▶ [Required action A]: In the report below on Spain's COVID-19 figures and entry rules, how long must international arrivals quarantine?
▶ [Required action B]: Carry on the article about Spain's COVID-19 figures and new entry rules, starting after its final sentence.

▶ [Exercise passage]:

□ □ □ □ □

As Spain reported less than 200 daily deaths from COVID-19 and under 450 infections for the second day in a row on Tuesday, the government announced new regulations for people entering the country.
With another 436 cases and 176 more deaths confirmed by the Ministry of Health, Spain now registers a total of 26,920 COVID-19 fatalities and over 228,000 cases. Nearly 140,000 people have recovered and over 123,000 people have been hospitalized for the illness.
To prevent importing the virus, from May 15 and until Spain’s state of emergency comes to an end, international arrivals, including Spanish citizens, will be mandated to quarantine for two weeks. Exceptions exist for people who have to cross the border frequently for work.
The decree published Tuesday also forbids foreign homeowners from coming to their second homes in Spain unless they are habitual residents.
The travel restrictions will last until at least May 24, but Spanish Prime Minister Pedro Sanchez has said he plans to extend the state of emergency until the de-escalation process is over in at least late June.

□ □ □ □ □

▶ [Data excerpts]:
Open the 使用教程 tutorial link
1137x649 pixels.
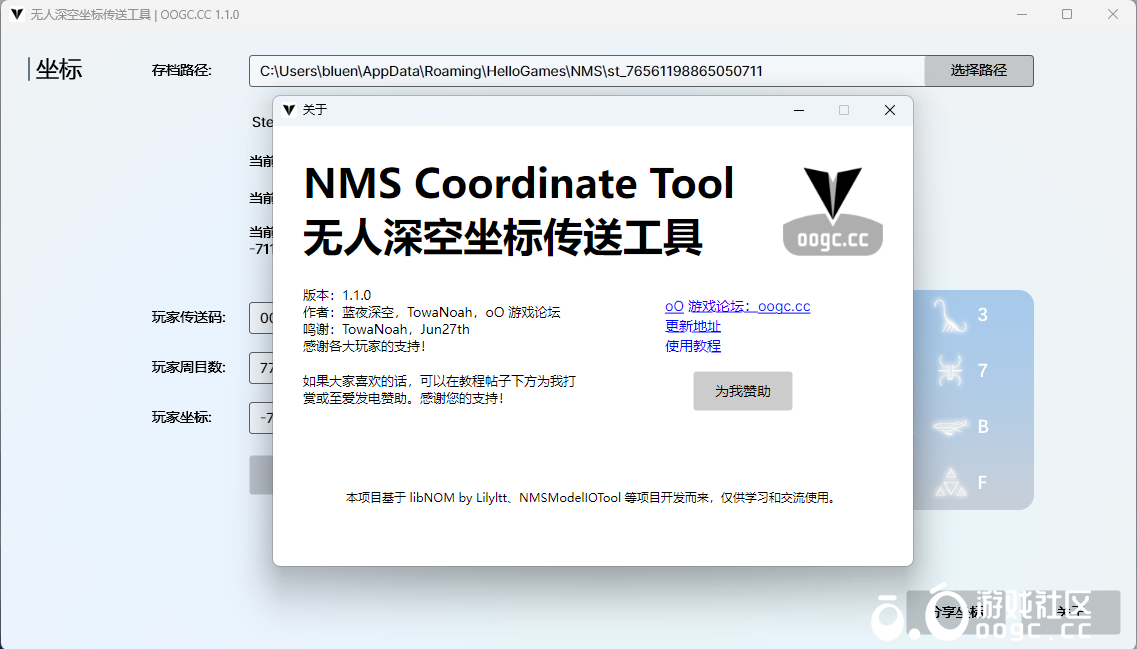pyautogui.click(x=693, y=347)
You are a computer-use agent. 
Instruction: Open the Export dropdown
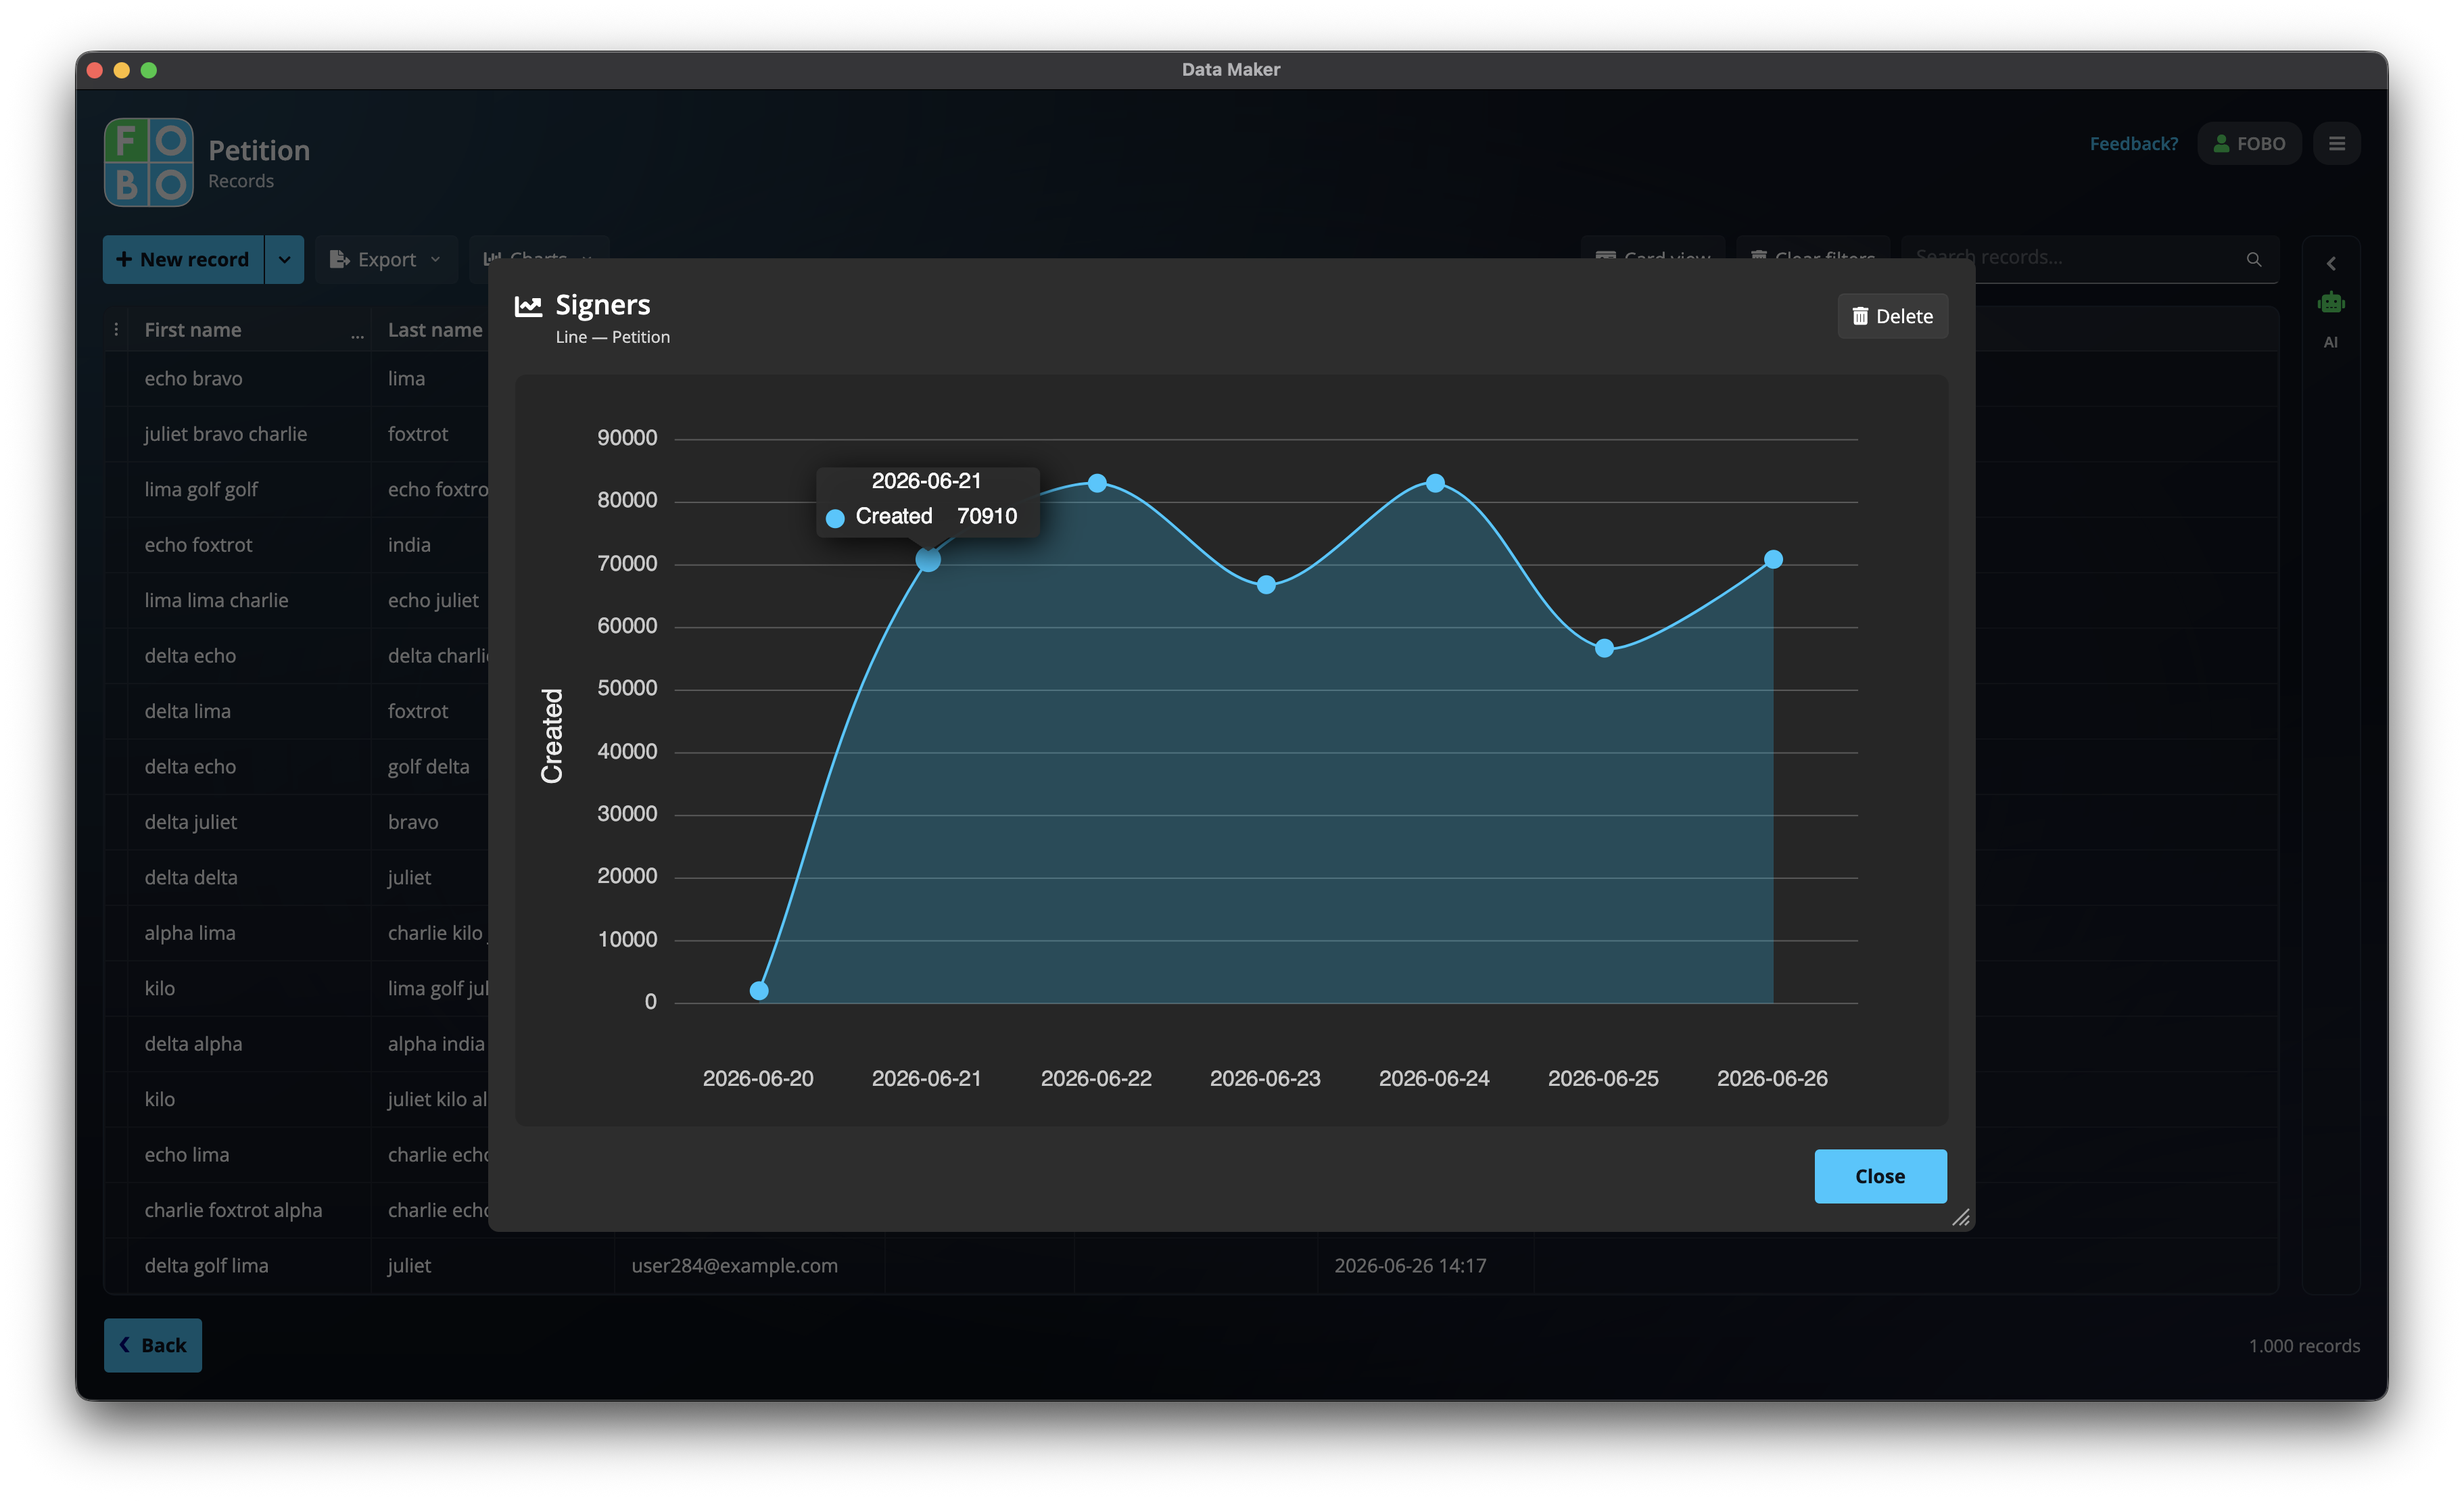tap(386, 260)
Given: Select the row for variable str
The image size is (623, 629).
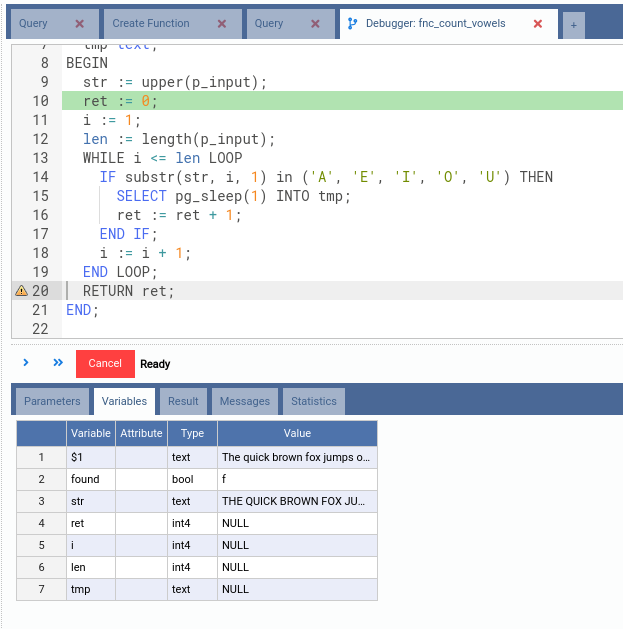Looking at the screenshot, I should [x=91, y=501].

□ □ □ □ □

▶ [Task output A]: Two weeks.

▶ [Task output B]:
Shares related to Spanish airlines and Melia Hotels dropped sharply Tuesday morning as a reaction to the news.
The new law comes as slightly over half of Spain is adjusting to new freedoms permitted by eased lockdown measures.
On Monday, images showed café terraces across the country full as people visited friends and family unseen in nearly two months.
“Today I went out for a walk and I have to admit that I’m worried. Just because we can go out and consume, doesn’t mean we can drop our guard,” tweeted Adrián Barbón, President of Asturias, one of several Spanish regions that eased lockdown measures yesterday.
In the parts of the country that have eased measures, terraces and small shops are allowed to open, though many remain shut due to financial concerns about maximum occupancy and hygiene measures.
Around half of Spain’s population, including people in Madrid, Barcelona and Valencia, remain under a stricter lockdown.